Ardi selalu menyukai hujan. Saat rintik air jatuh ke tanah, seolah dunia berbicara kepadanya. Dalam setiap tetesnya, ia mendengar kisah-kisah yang tak terucap kisah kesedihan, harapan, dan keheningan. Ia sering bertanya-tanya, mengapa ia lebih nyaman dengan suara alam dibandingkan suara manusia di sekitarnya?
Di rumah, Ardi hanyalah bayang-bayang. Ibunya, Ningsih, seorang pekerja keras yang selalu sibuk dengan urusan rumah tangga. Ayahnya, Pak Hadi, tenggelam dalam pekerjaannya sebagai pegawai kantor yang tak pernah lepas dari layar laptop. Dan Lia, kakaknya, adalah bintang keluarga. Lia selalu menjadi yang terbaik di sekolah, di rumah, bahkan di hati orang tuanya.
Ardi, di sisi lain, seperti pelengkap yang terlupakan. Ia jarang bicara, jarang mengungkapkan perasaannya. Bukan karena ia tak ingin, tetapi setiap kali ia mencoba, kata-katanya seperti tenggelam dalam hiruk pikuk kehidupan keluarganya.

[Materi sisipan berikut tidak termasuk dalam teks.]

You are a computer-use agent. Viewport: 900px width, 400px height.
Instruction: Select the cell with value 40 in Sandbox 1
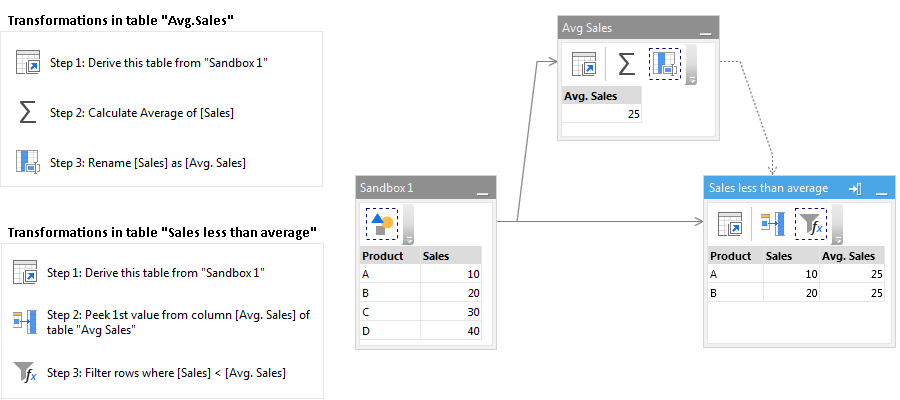(x=451, y=331)
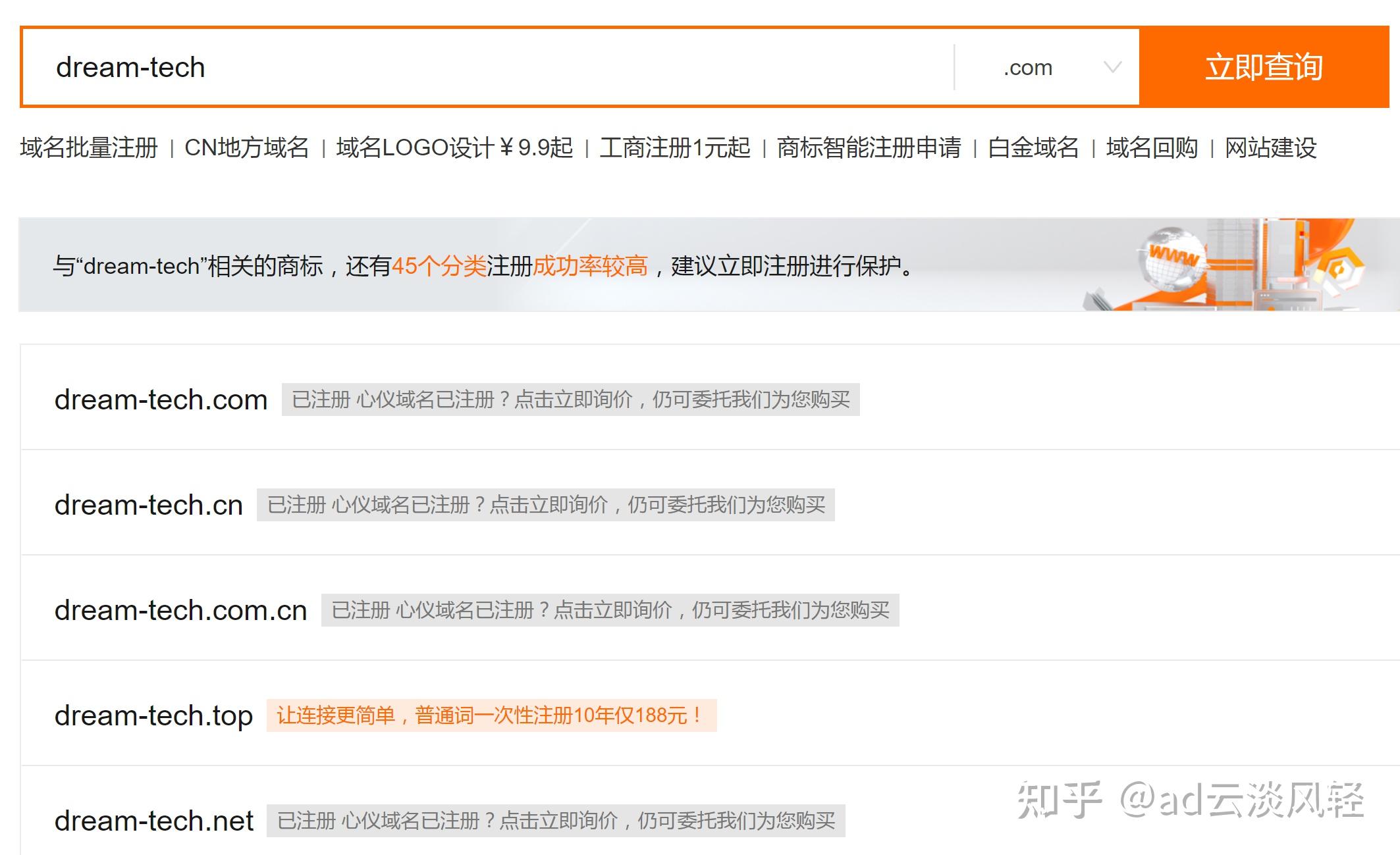Go to 域名LOGO设计 ¥9.9起 link

click(454, 147)
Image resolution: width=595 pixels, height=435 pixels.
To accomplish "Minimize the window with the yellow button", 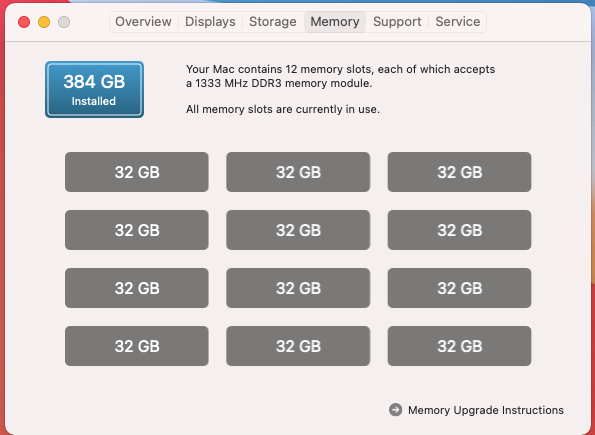I will (44, 22).
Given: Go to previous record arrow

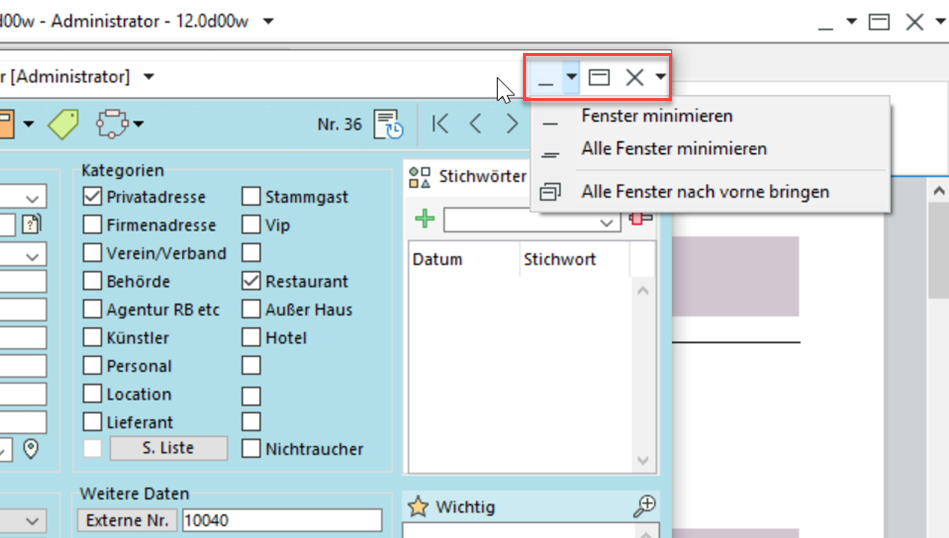Looking at the screenshot, I should coord(476,124).
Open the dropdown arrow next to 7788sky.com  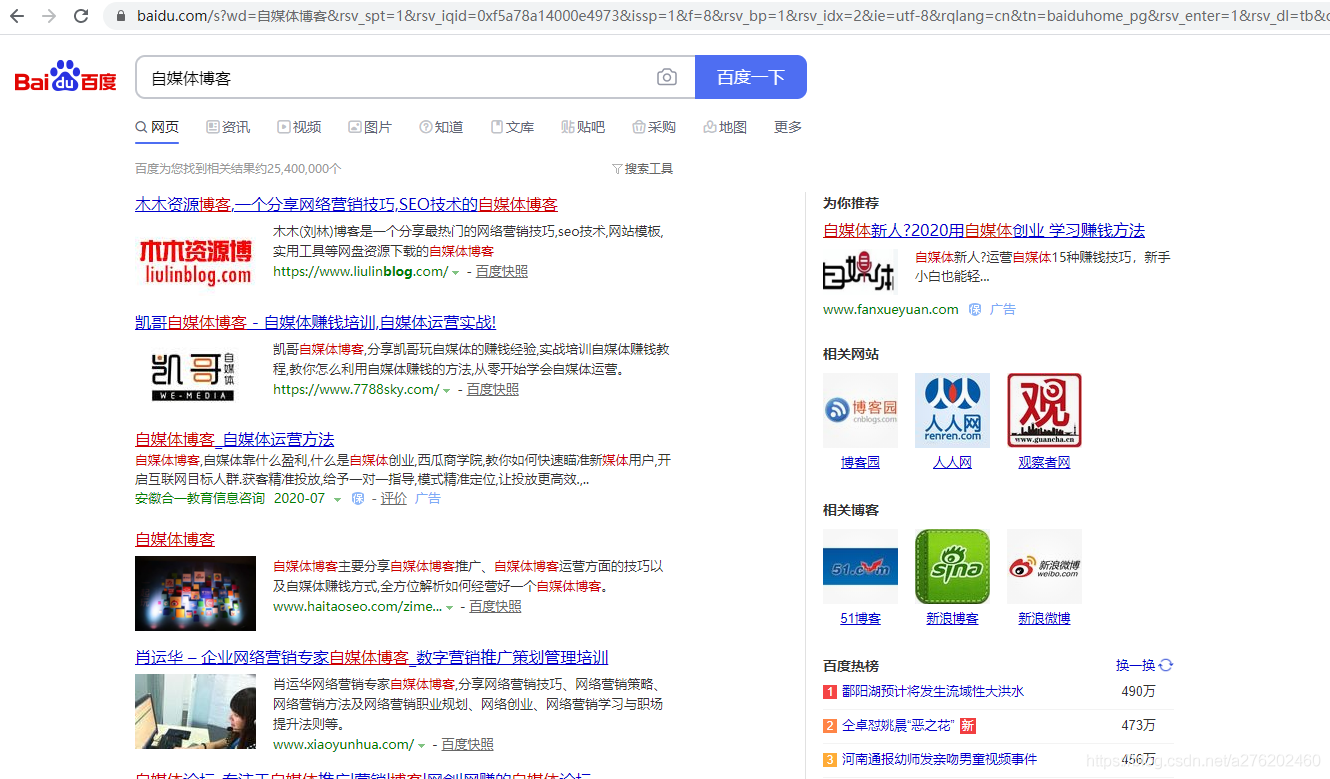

Suara piring dan gelas beradu di meja makan, mengisi keheningan pagi itu. Ardi duduk di kursinya, sendirian di ujung meja. Ibunya sibuk menyiapkan sarapan, sementara Lia duduk di meja makan, berceloteh tentang nilai matematikanya yang sempurna.
“Ibu, lihat ini! Nilai matematikaku sempurna lagi. Guru bilang aku satu-satunya yang bisa menyelesaikan soal tambahan,” ujar Lia dengan suara penuh kebanggaan, sambil menyodorkan kertas ujian.
Ningsih langsung menoleh dengan mata berbinar. “Lia, kamu memang anak hebat! Ibu bangga banget sama kamu” (sambil tersenyum lebar).
Pak Hadi, ayah mereka, yang sedang menyeruput kopi sambil memeriksa ponsel, ikut mengangguk. “Bagus, Lia. Kalau kamu terus begini, pasti bisa masuk universitas terbaik.”
Di sudut meja, Ardi hanya menunduk. Piring nasinya sudah hampir habis, tapi tak ada yang memperhatikannya. Ia ingin mengatakan sesuatu. Bahwa ia juga mendapat nilai sempurna dalam ujian fisika kemarin. Tapi suara kecil di dalam dirinya menahan.
Buat apa? Tidak ada yang peduli.
“Ardi,” suara ibunya tiba-tiba memecah lamunannya. Ardi mengangkat kepala dengan harapan. “Tolong ambilkan sendok dari dapur.”
Hanya itu. Bukan pujian, bukan perhatian. Hanya perintah kecil yang membuatnya kembali merasa tidak berarti. Dengan patuh, ia berdiri dan berjalan ke dapur.